EXERCISE DIRECTIONS |
Please set down each record exactly as it appears, but leave out any pictures.

============

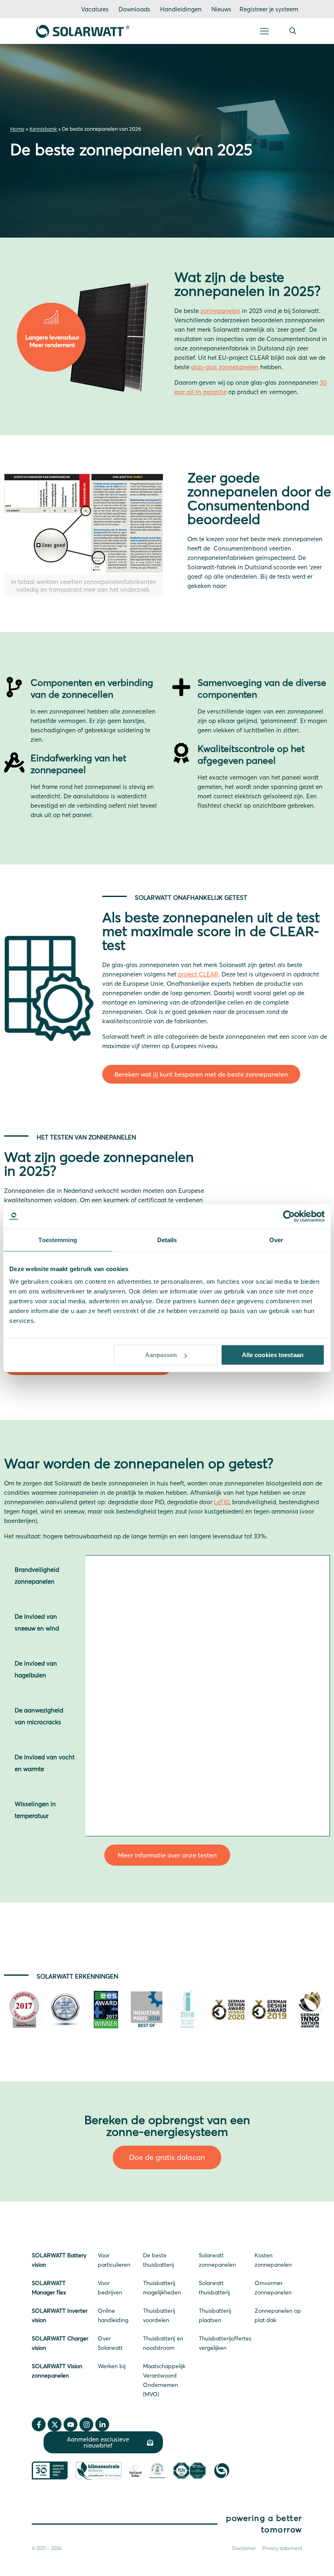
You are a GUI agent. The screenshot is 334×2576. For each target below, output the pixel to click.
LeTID (221, 1502)
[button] (13, 2011)
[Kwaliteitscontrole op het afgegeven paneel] (181, 753)
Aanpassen (161, 1354)
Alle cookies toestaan (272, 1354)
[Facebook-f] (39, 2424)
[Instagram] (86, 2424)
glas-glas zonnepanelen (225, 367)
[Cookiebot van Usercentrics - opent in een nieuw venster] (289, 1216)
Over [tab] (276, 1239)
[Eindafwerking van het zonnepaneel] (14, 762)
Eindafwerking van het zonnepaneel (78, 764)
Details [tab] (167, 1239)
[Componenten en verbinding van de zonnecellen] (14, 687)
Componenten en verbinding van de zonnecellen (92, 688)
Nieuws (221, 9)
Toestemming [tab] (57, 1239)
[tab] (45, 1578)
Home (17, 129)
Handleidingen (181, 9)
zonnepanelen (220, 311)
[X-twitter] (55, 2424)
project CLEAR (198, 974)
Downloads (134, 9)
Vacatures (95, 9)
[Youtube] (70, 2424)
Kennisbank (43, 129)
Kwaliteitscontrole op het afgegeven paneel (251, 754)
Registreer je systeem (269, 9)
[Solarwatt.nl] (83, 31)
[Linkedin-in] (102, 2424)
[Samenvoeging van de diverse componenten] (181, 687)
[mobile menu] (264, 31)
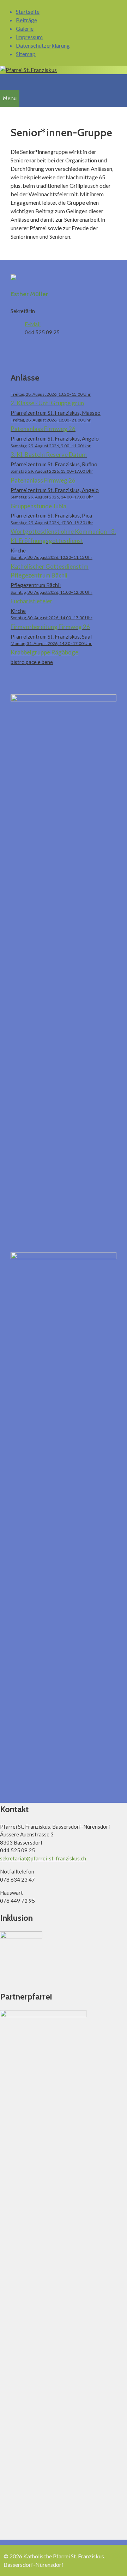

============

ANSWER AREA |
You are a GUI agent. The screenshot is 334×2576. For each target below, output the pixel to click.
LeTID (221, 1502)
[button] (13, 2011)
[Kwaliteitscontrole op het afgegeven paneel] (181, 753)
Aanpassen (161, 1354)
Alle cookies toestaan (272, 1354)
[Facebook-f] (39, 2424)
[Instagram] (86, 2424)
glas-glas zonnepanelen (225, 367)
[Cookiebot van Usercentrics - opent in een nieuw venster] (289, 1216)
Over [tab] (276, 1239)
[Eindafwerking van het zonnepaneel] (14, 762)
Eindafwerking van het zonnepaneel (78, 764)
Details [tab] (167, 1239)
[Componenten en verbinding van de zonnecellen] (14, 687)
Componenten en verbinding van de zonnecellen (92, 688)
Nieuws (221, 9)
Toestemming [tab] (57, 1239)
[tab] (45, 1578)
Home (17, 129)
Handleidingen (181, 9)
zonnepanelen (220, 311)
[X-twitter] (55, 2424)
project CLEAR (198, 974)
Downloads (134, 9)
Vacatures (95, 9)
[Youtube] (70, 2424)
Kennisbank (43, 129)
Kwaliteitscontrole op het afgegeven paneel (251, 754)
Registreer je systeem (269, 9)
[Solarwatt.nl] (83, 31)
[Linkedin-in] (102, 2424)
[Samenvoeging van de diverse componenten] (181, 687)
[mobile menu] (264, 31)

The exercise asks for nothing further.